# Renaissance Aruba 10/31/08-11/07/08



## CaboColl (Sep 9, 2008)

My girlfriend did an exchange into the Renaissance Aruba.  It was a relatively  easy exchange for her - 
It took less than 5 days to get the phone call from II.

There will be three of us (all girls) down in Aruba to celebrate my BIG 50!!!

I have been surfing on the Trip Advisor Aruba forums and the Aruba.bb-com forums.  So we have read up on the island.  We have lots of ideas on what to do and what not to do. 

Question:  This is her first exchange.  She recently bought her timeshare (resale)  and we are using one of her banked weeks.  We are all new to timesharing - so we are somewhat nervous of what to expect.  Any comments, insights, ideas, suggestions would be appreciated.  

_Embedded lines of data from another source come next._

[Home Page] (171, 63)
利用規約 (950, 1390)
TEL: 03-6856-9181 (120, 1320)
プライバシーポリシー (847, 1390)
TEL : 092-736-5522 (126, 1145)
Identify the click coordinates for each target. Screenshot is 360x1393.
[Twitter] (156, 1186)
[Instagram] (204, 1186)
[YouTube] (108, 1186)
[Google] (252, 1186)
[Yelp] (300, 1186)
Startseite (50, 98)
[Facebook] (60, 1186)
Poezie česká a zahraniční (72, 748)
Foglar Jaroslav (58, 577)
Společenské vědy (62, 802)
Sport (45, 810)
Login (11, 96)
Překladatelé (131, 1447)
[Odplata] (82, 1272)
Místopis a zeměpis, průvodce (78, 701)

Thanks so much for all the help!

As a side note, we bought our own timeshare directly from the developer and bought a fixed week, so I have never done an exchange either -  Yes, I overpaid.... but that was before TUG.

Colleen


----------



## lvhmbh (Sep 9, 2008)

It is a good exchange!  Everyone that stays at the Ren enjoys it - I take tripadvisor with a grain of salt - much better to use www.aruba-bb.com AND trip reports @ www.visitaruba.com.  Linda


----------



## lvhmbh (Sep 9, 2008)

Do get to the airport 3 hours ahead in Aruba when you're leaving.  It can be a long process.


----------



## CaboColl (Sep 10, 2008)

Thanks for the input.

As I said before, I am used to a fixed week, fixed unit... so this exchange is new to us.  

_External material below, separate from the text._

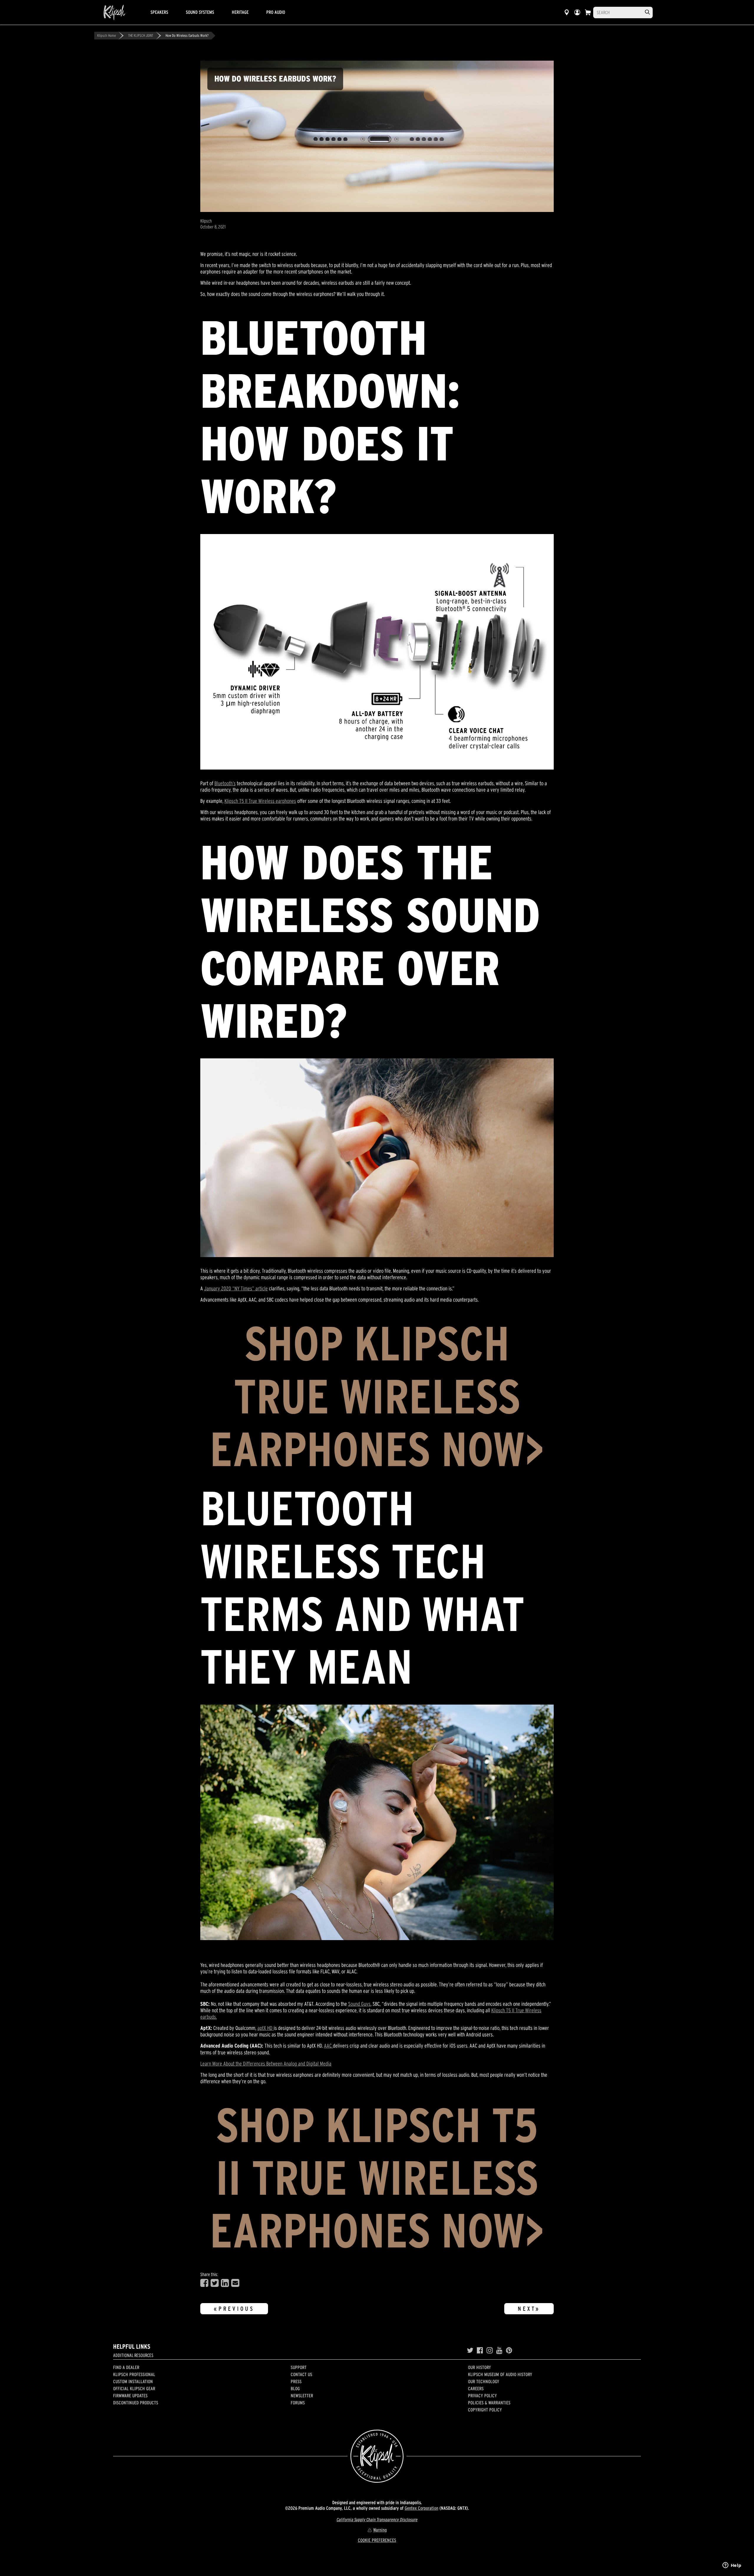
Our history (479, 2367)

When does the resort give you a room assignment?  
Are all of the units ocean view? 
Is is possible to upgrade to an ocean front room?

Thanks again,


----------



## gmarine (Sep 10, 2008)

Unit assignment is up to the resort and will be assigned upon check in. The resort has oceanview,poolview and island view. You can ask for your preference when you check in.


----------



## CaboColl (Sep 12, 2008)

The Renaissance offers an all inclusive plan for $140.00 per day, per person.  
This is for a minimum of 5 days.  
This will include your 3 meals per day, and your beverages.  This includes beverages at the private island.  

I have heard that they do not allow private coolers on the island, and drinks are about $8.00 - $9.00 each.

Anybody have any experience with this AI plan?

Thanks again for all the info.


----------



## lll1929 (Sep 12, 2008)

I am not sure about the AI plan but I took a cooler that looks like a beach bag onto the island.


----------



## gmarine (Sep 12, 2008)

I would not do the AI plan. There are too many very good restaurants in Aruba to limit yourself to those on the plan. There are also many inexpensive places for a quick breakfast/lunch.

Technically your not allowed to bring coolers to the island but I have never seen anyone turned away with a small cooler. I think they are trying to avoid a group bringing large coolers full of beer, wine etc. They arent going to bother a family with a few drinks for the kids.


----------



## Mr. Vker (Sep 12, 2008)

We were just there in August and had a fabulous time.  We actually own at the Surf Club.  Due to the number of people going, we exchanged for a week at Renaissance.  I liked it better than Surf Club.  The rooms aren't as nice, but I am in Aruba for the outdoors.  The island is awesome.  Do the nature walk at the end of the adult side.  Go about 1-2 in the afternoon.  This is when the planes from the US are landing.  They almost fly direct overhead.  If you are on the family side of the island, there is a break in the rocks protecting the beach.  There is great snorkeling if you go through the break.  Its easy and safe.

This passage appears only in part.